SECTION 4.1.    PUNCTUAL PAYMENTS. Punctually pay all principal, interest, fees or other liabilities due under any of the Loan Documents at the times and place and in the manner specified therein, and immediately upon demand by Bank, the amount by which the outstanding principal balance of any credit subject hereto at any time exceeds any limitation on borrowings applicable thereto.

SECTION 4.2.    ACCOUNTING RECORDS. Maintain adequate books and records in accordance with GAAP, and permit any representative of Bank, at any reasonable time and with reasonable advance notice, to inspect, audit and examine such books and records, to make copies of the same, and to inspect the properties of any Obligated Group Member.

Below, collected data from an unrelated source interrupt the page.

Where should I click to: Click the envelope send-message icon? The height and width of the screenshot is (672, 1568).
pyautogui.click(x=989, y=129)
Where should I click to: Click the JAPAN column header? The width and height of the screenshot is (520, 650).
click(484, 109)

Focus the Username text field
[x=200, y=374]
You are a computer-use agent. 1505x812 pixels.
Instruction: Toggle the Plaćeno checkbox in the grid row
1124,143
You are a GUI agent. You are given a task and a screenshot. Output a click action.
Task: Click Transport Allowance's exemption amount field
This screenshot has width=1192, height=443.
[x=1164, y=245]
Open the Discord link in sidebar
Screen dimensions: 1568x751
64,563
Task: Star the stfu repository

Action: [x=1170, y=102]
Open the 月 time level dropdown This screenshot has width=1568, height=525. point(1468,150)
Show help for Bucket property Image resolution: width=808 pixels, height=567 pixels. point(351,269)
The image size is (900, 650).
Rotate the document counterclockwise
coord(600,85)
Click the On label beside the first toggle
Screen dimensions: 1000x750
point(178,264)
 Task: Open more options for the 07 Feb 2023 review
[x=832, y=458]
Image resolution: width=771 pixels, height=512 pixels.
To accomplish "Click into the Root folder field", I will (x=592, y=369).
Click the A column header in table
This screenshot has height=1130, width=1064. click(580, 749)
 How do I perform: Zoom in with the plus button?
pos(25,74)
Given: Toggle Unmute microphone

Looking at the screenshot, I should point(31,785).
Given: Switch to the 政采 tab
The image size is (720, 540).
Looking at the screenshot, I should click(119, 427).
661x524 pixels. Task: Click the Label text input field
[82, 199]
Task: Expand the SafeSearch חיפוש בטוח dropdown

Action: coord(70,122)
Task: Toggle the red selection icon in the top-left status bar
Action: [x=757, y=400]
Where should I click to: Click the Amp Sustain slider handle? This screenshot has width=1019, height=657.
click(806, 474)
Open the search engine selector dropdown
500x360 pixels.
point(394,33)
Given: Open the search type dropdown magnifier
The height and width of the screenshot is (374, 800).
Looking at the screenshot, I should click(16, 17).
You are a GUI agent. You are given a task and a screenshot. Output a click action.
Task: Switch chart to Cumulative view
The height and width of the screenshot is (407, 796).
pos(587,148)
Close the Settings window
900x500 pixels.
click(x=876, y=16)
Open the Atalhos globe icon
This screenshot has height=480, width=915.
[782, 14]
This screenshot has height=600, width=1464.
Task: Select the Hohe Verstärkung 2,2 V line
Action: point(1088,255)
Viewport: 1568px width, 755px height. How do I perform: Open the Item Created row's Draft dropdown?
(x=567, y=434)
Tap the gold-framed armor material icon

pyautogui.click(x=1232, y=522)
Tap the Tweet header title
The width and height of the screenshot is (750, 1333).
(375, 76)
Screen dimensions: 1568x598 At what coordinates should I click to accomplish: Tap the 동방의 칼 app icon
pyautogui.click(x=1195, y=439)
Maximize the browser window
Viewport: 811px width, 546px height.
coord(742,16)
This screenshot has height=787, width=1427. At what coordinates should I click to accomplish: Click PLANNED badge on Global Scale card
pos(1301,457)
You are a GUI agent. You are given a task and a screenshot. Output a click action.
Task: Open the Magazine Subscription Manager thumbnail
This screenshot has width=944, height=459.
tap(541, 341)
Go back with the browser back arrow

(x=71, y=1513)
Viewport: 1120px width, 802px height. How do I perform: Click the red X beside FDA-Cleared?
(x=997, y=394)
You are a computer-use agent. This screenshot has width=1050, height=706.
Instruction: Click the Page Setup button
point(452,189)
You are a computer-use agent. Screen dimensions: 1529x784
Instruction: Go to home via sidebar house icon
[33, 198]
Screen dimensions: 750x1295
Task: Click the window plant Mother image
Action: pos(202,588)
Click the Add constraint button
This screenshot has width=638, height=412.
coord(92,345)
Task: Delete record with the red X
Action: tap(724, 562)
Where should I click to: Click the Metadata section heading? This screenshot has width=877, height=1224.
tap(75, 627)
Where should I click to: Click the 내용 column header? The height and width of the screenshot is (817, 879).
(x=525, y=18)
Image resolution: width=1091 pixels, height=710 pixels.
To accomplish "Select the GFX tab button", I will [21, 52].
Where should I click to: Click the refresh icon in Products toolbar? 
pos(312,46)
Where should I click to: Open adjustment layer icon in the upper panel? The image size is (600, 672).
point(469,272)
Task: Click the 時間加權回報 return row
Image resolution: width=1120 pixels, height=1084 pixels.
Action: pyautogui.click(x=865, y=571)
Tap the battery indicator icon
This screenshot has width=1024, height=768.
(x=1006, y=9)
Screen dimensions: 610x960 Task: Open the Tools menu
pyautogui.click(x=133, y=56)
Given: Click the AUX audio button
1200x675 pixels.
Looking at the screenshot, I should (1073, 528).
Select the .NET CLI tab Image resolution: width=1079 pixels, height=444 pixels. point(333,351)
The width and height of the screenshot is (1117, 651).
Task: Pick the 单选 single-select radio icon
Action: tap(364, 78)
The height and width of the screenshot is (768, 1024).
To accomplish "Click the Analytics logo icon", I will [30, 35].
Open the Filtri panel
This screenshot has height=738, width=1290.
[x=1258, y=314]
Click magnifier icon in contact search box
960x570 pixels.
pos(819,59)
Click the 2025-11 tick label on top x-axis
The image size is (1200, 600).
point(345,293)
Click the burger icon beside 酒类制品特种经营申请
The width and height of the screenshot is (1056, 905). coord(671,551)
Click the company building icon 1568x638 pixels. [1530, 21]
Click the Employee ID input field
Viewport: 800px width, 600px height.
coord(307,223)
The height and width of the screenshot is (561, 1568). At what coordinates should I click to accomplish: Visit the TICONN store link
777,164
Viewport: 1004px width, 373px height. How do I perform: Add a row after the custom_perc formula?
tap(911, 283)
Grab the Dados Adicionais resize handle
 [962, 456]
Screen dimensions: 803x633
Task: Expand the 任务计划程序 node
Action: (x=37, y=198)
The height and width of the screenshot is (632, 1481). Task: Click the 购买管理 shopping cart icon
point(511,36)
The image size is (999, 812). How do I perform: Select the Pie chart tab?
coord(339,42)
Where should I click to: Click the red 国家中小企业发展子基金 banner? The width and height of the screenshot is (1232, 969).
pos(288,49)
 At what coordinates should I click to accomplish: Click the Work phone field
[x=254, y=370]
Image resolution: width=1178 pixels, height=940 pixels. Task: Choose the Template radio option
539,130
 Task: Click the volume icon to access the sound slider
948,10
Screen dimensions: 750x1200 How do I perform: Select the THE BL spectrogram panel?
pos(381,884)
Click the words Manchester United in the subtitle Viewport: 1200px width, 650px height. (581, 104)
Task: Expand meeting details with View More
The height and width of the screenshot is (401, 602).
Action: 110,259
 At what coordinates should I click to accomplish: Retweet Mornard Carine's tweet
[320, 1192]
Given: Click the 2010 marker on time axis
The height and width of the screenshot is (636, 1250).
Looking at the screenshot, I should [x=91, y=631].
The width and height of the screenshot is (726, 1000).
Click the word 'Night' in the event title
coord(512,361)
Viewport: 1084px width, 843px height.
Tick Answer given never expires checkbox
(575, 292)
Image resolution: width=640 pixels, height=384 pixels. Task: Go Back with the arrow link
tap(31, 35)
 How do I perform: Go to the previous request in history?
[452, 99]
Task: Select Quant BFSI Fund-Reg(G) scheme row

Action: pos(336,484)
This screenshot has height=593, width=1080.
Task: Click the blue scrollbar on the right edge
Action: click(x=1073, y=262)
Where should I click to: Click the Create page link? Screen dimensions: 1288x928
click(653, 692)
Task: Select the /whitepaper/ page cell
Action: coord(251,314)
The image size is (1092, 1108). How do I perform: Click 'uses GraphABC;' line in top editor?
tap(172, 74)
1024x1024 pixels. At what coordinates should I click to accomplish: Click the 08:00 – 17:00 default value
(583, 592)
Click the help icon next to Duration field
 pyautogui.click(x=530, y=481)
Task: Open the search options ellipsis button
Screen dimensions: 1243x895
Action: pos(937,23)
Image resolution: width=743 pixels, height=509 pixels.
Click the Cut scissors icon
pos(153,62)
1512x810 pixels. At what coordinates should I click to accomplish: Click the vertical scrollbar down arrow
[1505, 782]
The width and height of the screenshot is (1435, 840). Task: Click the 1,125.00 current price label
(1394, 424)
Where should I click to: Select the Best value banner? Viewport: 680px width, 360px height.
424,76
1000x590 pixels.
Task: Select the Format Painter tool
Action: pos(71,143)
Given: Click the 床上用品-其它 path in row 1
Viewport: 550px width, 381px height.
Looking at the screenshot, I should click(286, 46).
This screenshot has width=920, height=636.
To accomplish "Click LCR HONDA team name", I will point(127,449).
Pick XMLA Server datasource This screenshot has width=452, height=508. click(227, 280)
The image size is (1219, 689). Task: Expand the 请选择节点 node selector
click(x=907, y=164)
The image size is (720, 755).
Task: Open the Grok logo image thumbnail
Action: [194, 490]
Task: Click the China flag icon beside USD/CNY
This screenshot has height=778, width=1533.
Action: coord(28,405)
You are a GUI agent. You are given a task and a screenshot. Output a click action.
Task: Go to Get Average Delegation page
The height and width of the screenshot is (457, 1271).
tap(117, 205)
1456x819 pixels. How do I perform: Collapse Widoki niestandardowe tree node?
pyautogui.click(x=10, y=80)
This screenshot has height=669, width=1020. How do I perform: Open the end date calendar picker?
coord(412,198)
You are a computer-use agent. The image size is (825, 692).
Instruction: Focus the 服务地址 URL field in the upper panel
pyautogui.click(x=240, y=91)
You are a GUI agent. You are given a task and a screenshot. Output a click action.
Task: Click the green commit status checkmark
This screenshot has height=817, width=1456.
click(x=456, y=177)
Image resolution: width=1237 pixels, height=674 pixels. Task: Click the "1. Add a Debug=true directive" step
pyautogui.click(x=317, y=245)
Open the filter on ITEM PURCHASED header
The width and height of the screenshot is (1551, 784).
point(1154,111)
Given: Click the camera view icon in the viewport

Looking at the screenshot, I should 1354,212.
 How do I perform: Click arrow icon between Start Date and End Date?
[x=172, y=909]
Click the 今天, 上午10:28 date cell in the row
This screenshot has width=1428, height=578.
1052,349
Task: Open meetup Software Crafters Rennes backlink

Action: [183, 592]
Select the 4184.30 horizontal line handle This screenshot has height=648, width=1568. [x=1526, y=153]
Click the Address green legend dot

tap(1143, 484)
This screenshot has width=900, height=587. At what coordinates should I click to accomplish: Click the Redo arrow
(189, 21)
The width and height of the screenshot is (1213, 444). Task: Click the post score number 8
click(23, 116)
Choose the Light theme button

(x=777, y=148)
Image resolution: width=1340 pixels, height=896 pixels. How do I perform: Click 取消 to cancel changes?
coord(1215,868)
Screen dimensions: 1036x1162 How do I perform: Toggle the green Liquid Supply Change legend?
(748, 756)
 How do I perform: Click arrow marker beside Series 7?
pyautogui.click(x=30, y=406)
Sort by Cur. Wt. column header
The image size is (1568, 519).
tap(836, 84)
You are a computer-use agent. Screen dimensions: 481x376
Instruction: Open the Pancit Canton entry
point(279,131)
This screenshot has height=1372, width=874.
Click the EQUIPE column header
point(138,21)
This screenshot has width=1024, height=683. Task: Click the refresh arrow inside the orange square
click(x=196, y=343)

SECTION 4.3.    FINANCIAL STATEMENTS AND OTHER INFORMATION. Make available to Bank all of the following, in form and detail satisfactory to Bank (it being agreed that the timely filing of reports with the United States Securities Exchange Commission shall be deemed making available to Bank):

(a)    not later than April 30 of each Fiscal Year, audited consolidated financial statements of the Parent and its consolidated Subsidiaries as of the end of and for the preceding Fiscal Year, to include a balance sheet, income statement and statement of cash flows, accompanied by the unqualified opinion of certified public accountants acceptable to Bank;

(b)    not later than 45 days after the end of each Fiscal Quarter, consolidated financial statements of the Parent and its consolidated Subsidiaries as of the end of and for such Fiscal Quarter, to include a balance sheet, income statement, and statement of cash flows;

(c)    if and when filed by Parent, Form 10-Q quarterly reports, Form 10-K annual reports, and Form 8-K current reports, any other filings made by Parent with the United States Securities and Exchange Commission;

(d)    concurrently with each delivery of the statements referred to in (a) and (b) above, a duly completed compliance certificate in a form reasonably acceptable to Bank, dated the date of such annual report or such quarterly statements and signed by the chief executive officer, the president, the chief financial officer, the chief operating officer or the treasurer of Borrower (i) certifying that to the best of his or her knowledge no Event of Default or event which with the passage of time, service of notice or both would become an Event of Default has occurred, or, if such an Event of Default or such an event has occurred, specifying the nature and extent thereof and accompanied by a statement of the chief financial officer, principal accounting officer, treasurer or controller of Borrower specifying any corrective action taken or proposed to be taken with respect thereto, and (ii) setting forth in reasonable detail the calculation of financial measures and ratios required to demonstrate compliance with the covenants, conditions and agreements contained in Section 4.9, all determined as of the end of the period covered by said statements; and

(e)    promptly, from time to time, such other information regarding the operations, business affairs and financial condition (including without limitation, assets, liabilities and contingent liabilities) of the Obligated Group Members as Bank may reasonably request.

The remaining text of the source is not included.